The world's largest economy staged a solid recovery last year as it grew at the fastest pace since 1984, but damage from the Omicron variant of Covid-19 still looms.
Surging prices continue to pose a challenge, as inflation picked up speed in the final three months of the pandemic's second year, according to official data released Thursday.
That threatens to dampen the consumer demand that has underpinned the recovery, while supply chain snarls continue to create headaches for businesses, and for President Joe Biden's efforts to return the country to normal.
After the downturn in 2020, US GDP expanded by 5.7 percent last year, the Commerce Department said in its latest quarterly report.
Amid the rise of Omicron in the October-November period, GDP grew 6.9 percent, the data showed. While that topped expectations, economists warn the figure was inflated by businesses' attempts to rebuild depleted inventories.
"The upside surprise came largely from a surge in inventories and the details aren't as strong as the headline would suggest," said Kathy Bostjancic of Oxford Economics.
"What's more, beneath the headline GDP print, the handoff to 2022 is weak. With consumer spending retrenching in December and Omicron dampening economic activity," she said in an analysis.
Ian Shepherdson of Pantheon Macroeconomics agreed, saying the start of the year looks grim: "Our tentative Q1 GDP forecast right now is zero."
But Biden, whose signature social spending bill is stalled in Congress, cheered the report, highlighting "the fastest economic growth in nearly four decades, along with the greatest year of job growth in American history."
And, he said, "for the first time in 20 years, our economy grew faster than China's."
China's growth slowed to four percent in the fourth quarter, according to official data released last week.

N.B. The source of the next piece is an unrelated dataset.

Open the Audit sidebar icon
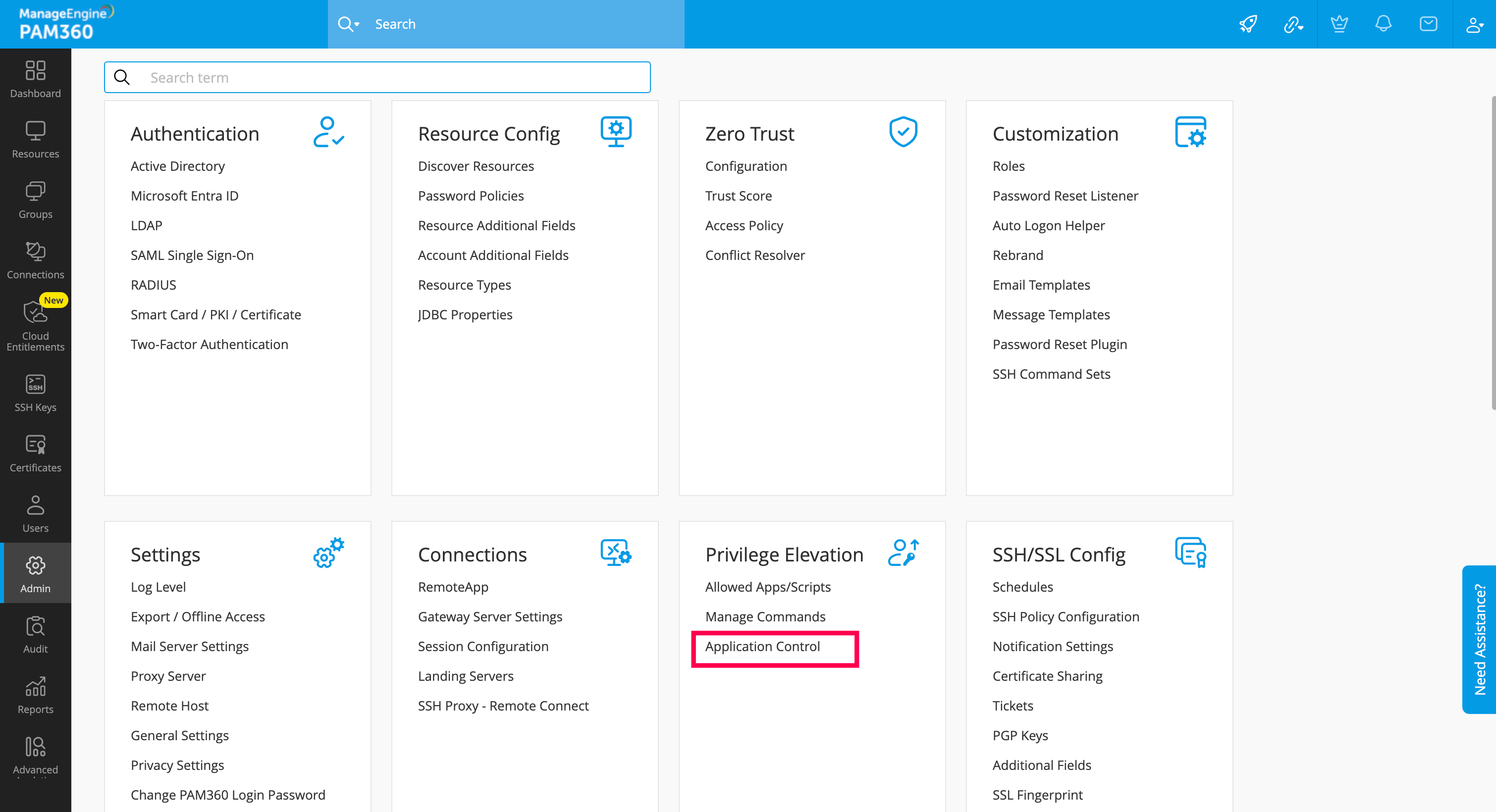The width and height of the screenshot is (1496, 812). click(35, 634)
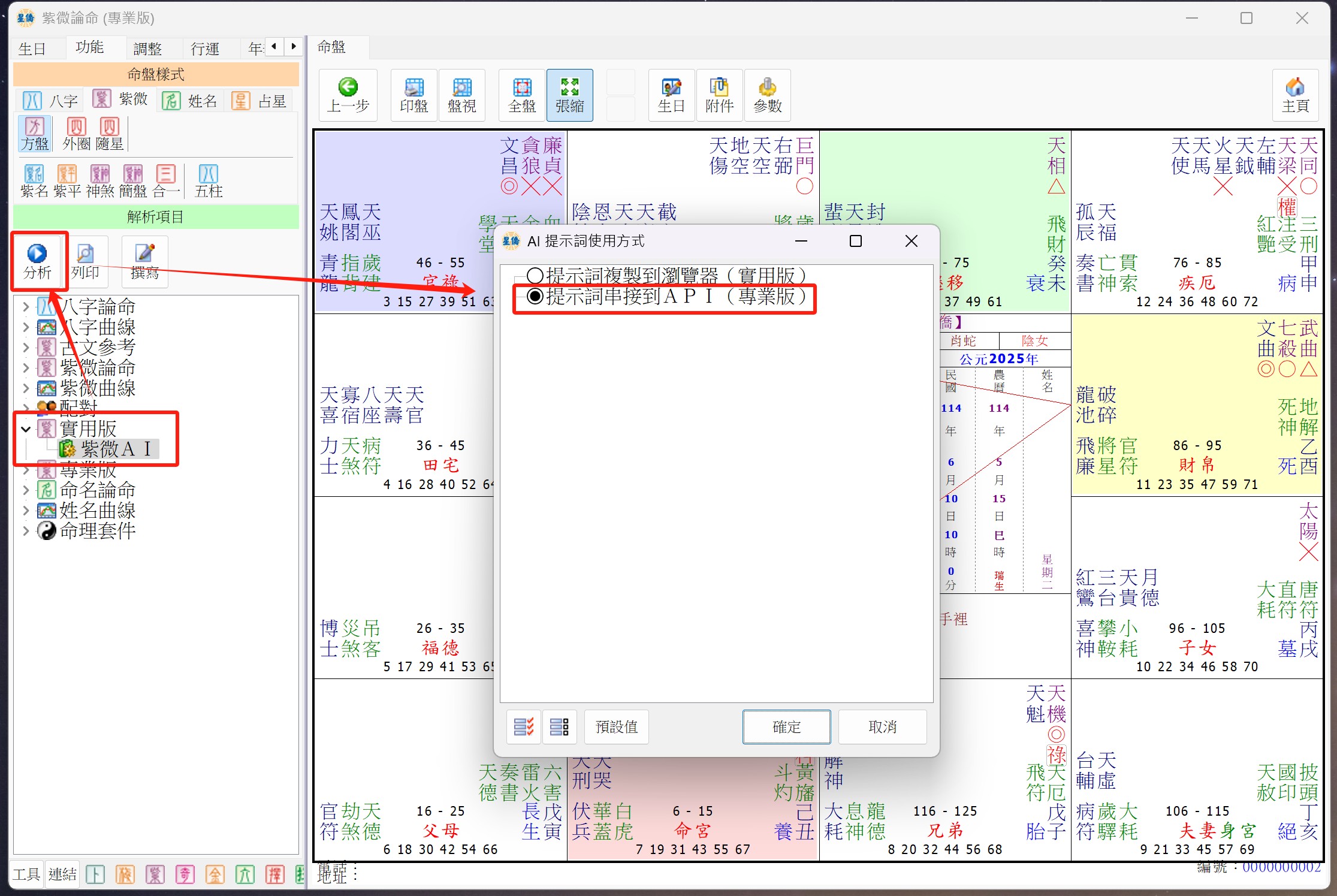
Task: Open the 附件 attachments icon
Action: 719,88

"This is no accident," Biden said. "My economic strategy is creating good jobs for Americans, rebuilding our manufacturing, and strengthening our supply chains here at home to help make our companies more competitive."
- Inflation on the rise -
Ongoing supply snarls and shortages, combined with strong demand for goods fueled by generous government aid, have created a perfect storm of inflationary pressures that have undercut Biden's approval among American voters.

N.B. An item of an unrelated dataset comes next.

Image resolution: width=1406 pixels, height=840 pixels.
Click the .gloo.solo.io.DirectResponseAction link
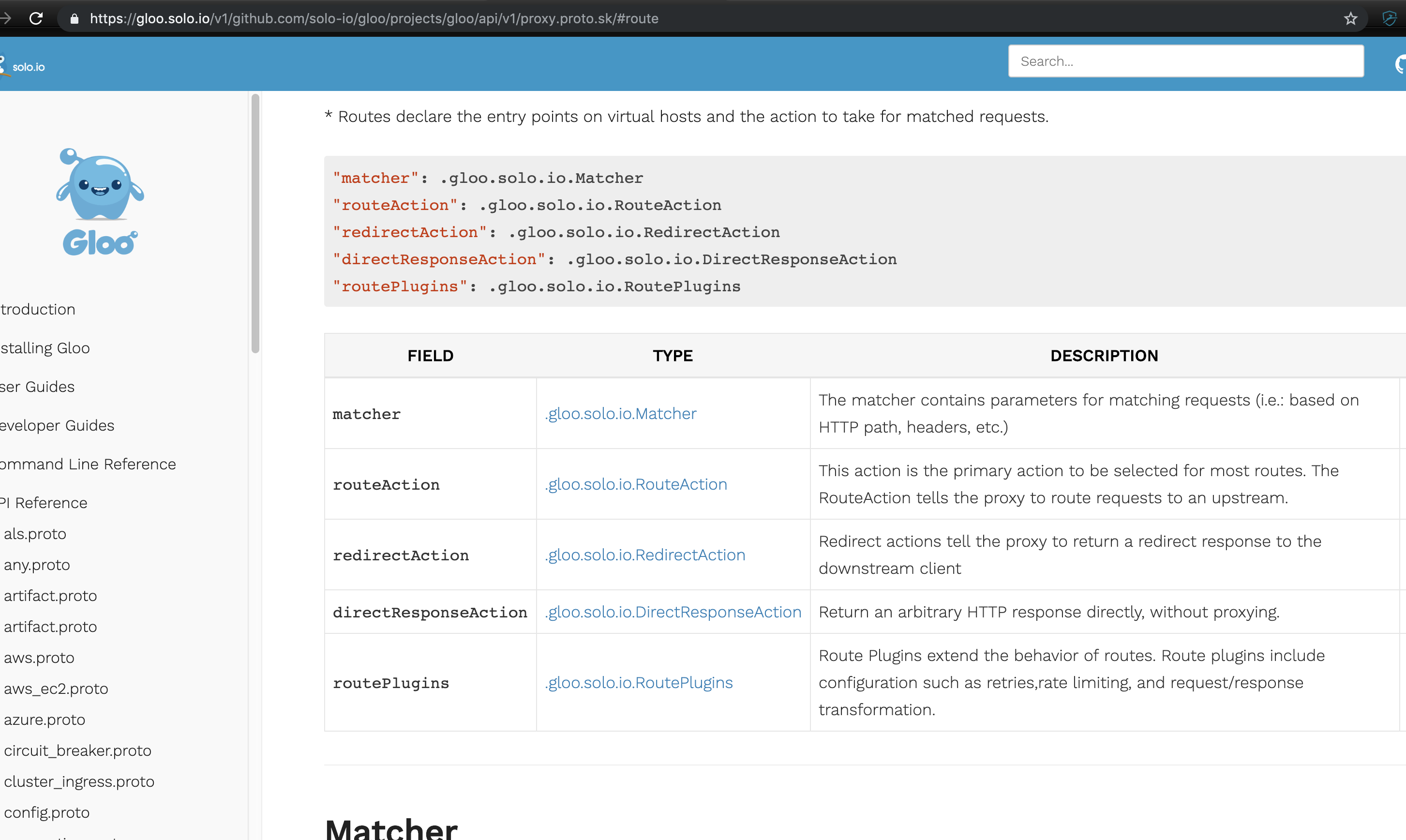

Prices accelerated during the year, peaking in the October-December period with a 6.5 percent surge in the personal consumption expenditures (PCE) price index -- the measure the Federal Reserve focuses on. That was the biggest increase in 40 years.
For the full year, inflation rose 3.9 percent, according to the data, still far above the Fed's two percent goal.
Excluding volatile food and energy prices which have increased sharply in the year, the core PCE price index rose 3.3 percent in 2021, and 4.9 percent in the fourth quarter.
The Federal Reserve on Wednesday issued a clear signal that it plans to begin raising interest rates in March to tamp down inflation, but that also could restrain growth next year.
Dana Peterson, chief economist at the Conference Board, a research organization, said she expects the Fed to raise the benchmark borrowing rate four or five times this year.
While families have seen their savings boosted during the pandemic, including through government measures like the child tax credit, others "already are feeling squeezed by higher prices."
But Peterson told reporters growth should bounce back in the second quarter and even with multiple rate increases the Fed's interest rate would still be only 1.25 percent.
"That's still very accommodative, but certainly constructive towards addressing these inflationary pressures," she said.
- Easing labor impact? -
Labor shortages are another challenge for businesses, especially amid the rapid spread of the highly-infectious Omicron variant.
New data Thursday showed initial claims for unemployment benefits dropped last week, falling 30,000, which could be an indication the pandemic is loosening its grip, economists said.
"A partial easing of labor and supply constraints through 2022 will allow businesses to ramp up production to meet strong current demand and continue to replenish depleted inventories, which will add to GDP in coming quarters," said Mickey Levy of Berenberg Capital Markets.